Last season, City ranked 16th for fast breaks. The season before, 17th. Haaland’s goal against Arsenal was his second coming from a fast break in the space of a week, following his second in the 3-0 win over Manchester United. That’s already more than he managed last season, and he’s never scored more than two in a single campaign.
It was City’s third as a team, with the other coming on the opening day when Haaland and Reijnders flew forward and the latter slotted in his first goal for the club on debut. Again, this is the most of any side in the league so far, and as many as Guardiola’s side managed in the entirety of 2024-25.
PL 2025-26 | Total fast breaks | Shots from fast breaks | Goals from fast breaks |
---|---|---|---|
MAN CITY | 10 | 7 | 3 |
Liverpool | 9 | 7 | 2 |
Man Utd | 8 | 8 | 0 |
Nott’m Forest | 8 | 7 | 1 |
Bournemouth | 6 | 4 | 2 |
‘One time parking the bus in 10 years isn’t bad, right?’ said Guardiola, who tried to play down the tactical approach after the game. But it’s clear there’s been a shift.
Pep has always been a manager to adapt his styles and systems. Inverted full backs, false nines, Fabian Delph at left back.
City struggled last season to keep up as so many of their rivals shifted towards a more direct style of play.
Haaland also used the counter-attack to full effect against Manchester United, streaking away to make it 3-0
Injury to Rodri and the ageing midfield legs of the likes of De Bruyne and Ilkay Gundogan left them ill-equipped to deal with opposition counter-attacks while the improving standard of pressing across the division meant teams were far more adept at disrupting City’s patient style.

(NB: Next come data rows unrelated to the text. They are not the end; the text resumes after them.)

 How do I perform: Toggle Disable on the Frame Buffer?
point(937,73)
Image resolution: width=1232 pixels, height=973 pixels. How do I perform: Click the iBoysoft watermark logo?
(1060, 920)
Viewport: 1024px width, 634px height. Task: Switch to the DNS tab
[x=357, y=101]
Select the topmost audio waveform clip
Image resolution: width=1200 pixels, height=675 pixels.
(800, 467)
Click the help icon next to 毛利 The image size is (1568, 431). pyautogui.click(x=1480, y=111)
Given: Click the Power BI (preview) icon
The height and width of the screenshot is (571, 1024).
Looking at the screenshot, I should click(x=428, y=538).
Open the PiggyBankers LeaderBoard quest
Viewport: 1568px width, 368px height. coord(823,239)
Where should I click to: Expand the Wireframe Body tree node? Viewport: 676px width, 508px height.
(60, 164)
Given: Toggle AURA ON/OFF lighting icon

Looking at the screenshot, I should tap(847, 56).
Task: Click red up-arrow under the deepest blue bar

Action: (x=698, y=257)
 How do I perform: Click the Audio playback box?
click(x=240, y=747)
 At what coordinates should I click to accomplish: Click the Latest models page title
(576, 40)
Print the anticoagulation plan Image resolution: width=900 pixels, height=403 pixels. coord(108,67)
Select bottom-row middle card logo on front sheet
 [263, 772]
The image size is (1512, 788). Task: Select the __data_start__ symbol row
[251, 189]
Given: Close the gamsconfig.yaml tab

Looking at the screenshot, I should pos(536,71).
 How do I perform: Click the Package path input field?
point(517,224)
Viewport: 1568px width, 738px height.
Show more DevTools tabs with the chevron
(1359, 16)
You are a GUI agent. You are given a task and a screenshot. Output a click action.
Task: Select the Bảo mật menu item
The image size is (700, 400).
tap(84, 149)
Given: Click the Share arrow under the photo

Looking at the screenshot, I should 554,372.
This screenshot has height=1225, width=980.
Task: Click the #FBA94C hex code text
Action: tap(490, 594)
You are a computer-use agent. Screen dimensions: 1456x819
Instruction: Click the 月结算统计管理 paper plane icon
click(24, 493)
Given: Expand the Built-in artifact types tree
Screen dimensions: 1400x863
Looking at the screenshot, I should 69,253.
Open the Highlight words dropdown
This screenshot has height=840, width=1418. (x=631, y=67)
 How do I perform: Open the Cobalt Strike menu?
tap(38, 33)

And so, once again, Pep is trying to come up with a different way. Only two league wins so far suggests he’s still trying to figure it out. But he’s got pace to burn in Jeremy Doku. Reijnders’ ability to carry the ball is a huge weapon.
It even gets more from Haaland, who can use his strength and stride to open up space across more of the pitch. Once he was at full pelt at the Emirates, centre back Gabriel was never going to catch him.
Back in January, Guardiola remarked that ‘modern football is the way that Bournemouth play, that Newcastle play, Brighton play. Modern football is not so positional. You need to rise to the rhythm’. And for once, Guardiola is clearly trying to follow that new groove.